Importance of drinking water in the modern diet
So many new food product created today not only contain high amounts of energy from added sugar and fats, they also contain very little water. Foods today need to be stored for longer periods and foods with a high water content tend to spoil much faster, think about milk, yogurt, eggs, fruits and vegetables. It may be great to think that we can stock our cupboards full of all these tasty foods that last for months, trouble is, it means less water consumption from foods.
If a weight loss diet doesn't allow much food or if food consumption is mainly in the form of processed, TV dinners it may be necessary to drink even more water to help stop strong cravings for food.
How Much do I need to drink to benefit losing weight?
For the average person experts suggest getting at least 64 ounces of water daily or eight 8-ounce glasses.
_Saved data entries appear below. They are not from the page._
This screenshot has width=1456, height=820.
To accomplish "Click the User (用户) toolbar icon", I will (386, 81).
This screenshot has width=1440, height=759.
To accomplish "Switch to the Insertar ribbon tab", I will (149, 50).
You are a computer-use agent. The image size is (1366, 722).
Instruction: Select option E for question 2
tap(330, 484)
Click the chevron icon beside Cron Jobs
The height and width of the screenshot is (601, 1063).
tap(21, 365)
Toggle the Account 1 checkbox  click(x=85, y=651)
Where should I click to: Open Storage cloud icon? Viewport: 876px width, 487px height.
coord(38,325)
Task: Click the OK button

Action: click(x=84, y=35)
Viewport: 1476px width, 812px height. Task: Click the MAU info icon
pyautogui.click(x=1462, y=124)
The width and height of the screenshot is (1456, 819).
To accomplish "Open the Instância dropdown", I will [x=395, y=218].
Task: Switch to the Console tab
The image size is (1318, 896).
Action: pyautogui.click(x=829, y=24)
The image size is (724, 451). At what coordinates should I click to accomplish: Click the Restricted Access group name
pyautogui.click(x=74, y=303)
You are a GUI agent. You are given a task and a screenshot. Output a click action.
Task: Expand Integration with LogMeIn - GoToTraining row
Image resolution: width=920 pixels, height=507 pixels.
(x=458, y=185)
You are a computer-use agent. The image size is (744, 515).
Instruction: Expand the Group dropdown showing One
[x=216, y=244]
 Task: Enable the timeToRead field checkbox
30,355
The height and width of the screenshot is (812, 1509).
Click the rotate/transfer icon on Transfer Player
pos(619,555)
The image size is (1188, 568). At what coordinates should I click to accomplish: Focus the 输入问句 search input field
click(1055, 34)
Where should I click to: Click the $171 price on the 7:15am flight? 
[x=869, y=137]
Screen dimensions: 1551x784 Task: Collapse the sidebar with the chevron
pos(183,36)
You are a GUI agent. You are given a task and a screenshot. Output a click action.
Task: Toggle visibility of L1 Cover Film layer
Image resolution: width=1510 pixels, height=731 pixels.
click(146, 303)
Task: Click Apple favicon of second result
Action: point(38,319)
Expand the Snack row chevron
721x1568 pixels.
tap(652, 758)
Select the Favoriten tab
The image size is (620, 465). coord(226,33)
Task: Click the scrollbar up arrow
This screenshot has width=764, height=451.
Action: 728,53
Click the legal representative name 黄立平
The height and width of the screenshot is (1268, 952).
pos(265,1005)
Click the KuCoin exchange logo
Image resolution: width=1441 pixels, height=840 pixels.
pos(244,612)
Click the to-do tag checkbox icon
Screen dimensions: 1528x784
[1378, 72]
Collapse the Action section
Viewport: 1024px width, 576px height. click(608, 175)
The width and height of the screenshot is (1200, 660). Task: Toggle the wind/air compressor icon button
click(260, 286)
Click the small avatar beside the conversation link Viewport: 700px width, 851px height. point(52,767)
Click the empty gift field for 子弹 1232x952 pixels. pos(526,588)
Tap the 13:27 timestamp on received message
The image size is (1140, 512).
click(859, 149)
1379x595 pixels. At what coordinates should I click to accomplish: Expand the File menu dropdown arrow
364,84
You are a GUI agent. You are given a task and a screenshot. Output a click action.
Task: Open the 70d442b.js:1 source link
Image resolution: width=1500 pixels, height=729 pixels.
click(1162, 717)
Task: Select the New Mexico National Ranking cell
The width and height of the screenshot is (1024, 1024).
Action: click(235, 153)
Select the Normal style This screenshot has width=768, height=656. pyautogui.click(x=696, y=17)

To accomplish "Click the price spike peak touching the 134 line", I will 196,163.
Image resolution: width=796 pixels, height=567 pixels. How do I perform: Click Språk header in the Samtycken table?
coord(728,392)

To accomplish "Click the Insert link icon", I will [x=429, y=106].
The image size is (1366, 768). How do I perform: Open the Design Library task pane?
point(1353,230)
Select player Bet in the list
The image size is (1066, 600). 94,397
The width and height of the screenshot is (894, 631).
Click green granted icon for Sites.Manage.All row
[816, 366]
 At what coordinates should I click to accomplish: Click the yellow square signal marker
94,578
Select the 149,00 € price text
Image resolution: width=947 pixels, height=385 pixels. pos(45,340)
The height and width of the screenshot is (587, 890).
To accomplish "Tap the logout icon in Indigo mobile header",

If you are on a diet to lose weight it is more important to consume more and keep drinking water throughout the day, unless you have any medical condition that doesn't allow much water intake. A good guide for daily intake is to drink 1 ounce of water for every 2 pounds of body weight. A 200 pound person should be drinking around 100 ounces (12.5 cups) of water in order the gain the benefits of increased energy and metabolism.
If exercising is part of a weight loss program a bit more water should be included to account for water loss from sweating. Drinking water before, during and after exercise will keep energy levels high and help recovery after training.
Many people don't like drinking pure water. Gaining water from eating fruit high in water content is a great way to boost water consumption without drinking it directly. Fruit will also help fill up the stomach with low calories and gain tons of vitamins, minerals and phytonutrients to increase vitality. In fact, any food with high water content can boost water consumption, most foods high in water are naturally occurring, healthy foods, another reason to eat a healthy diet!

Water Tip:
On feeling hungry
drink some water
15 minutes before
eating!


Health benefits of drinking water
  • regulate appetite
  • increase metabolism
  • boost energy levels
  • less water retention
  • alleviate some headaches
  • help reduce blood pressure
  • help reduce high cholesterol
  • ease joint pain
  • decrease in risk of some cancers
  • less chance developing kidney stones
  • release toxic waste products
  • improves skin

Cautions to consider
People with kidney problems or other conditions were fluid intake needs to be limited should follow their doctor’s recommendations with correct sodium intake.  One potential but rare side effect of fluid intake can be hypoatremia in which electrolytes become imbalanced. Always seek advice from your doctor before trying any new diet or changing eating / drinking habits!

Hope this helps you!
Tanya

Monday, October 4, 2010

Don't shoot me!

Ok, so this weekend was full of awesomeness...but not in the weightloss and fitness department.  My brother came for a visit, our first visit in over 3 and a half years, so needless to say there were a few beers in that mix.  But, that was only 1 weekend and really, it wasnt that bad.

I will give you an example of how the weekend panned out.  Roast beef dinner on Friday, with beers that night and Jamaican Rum Cream...Saturday a burger, with more beer that night...need I say more.  Not very proud of myself, but I*m moving forward. 

So it*s Monday and the week is beginning!  So, a picture as promised.  More to follow with updates.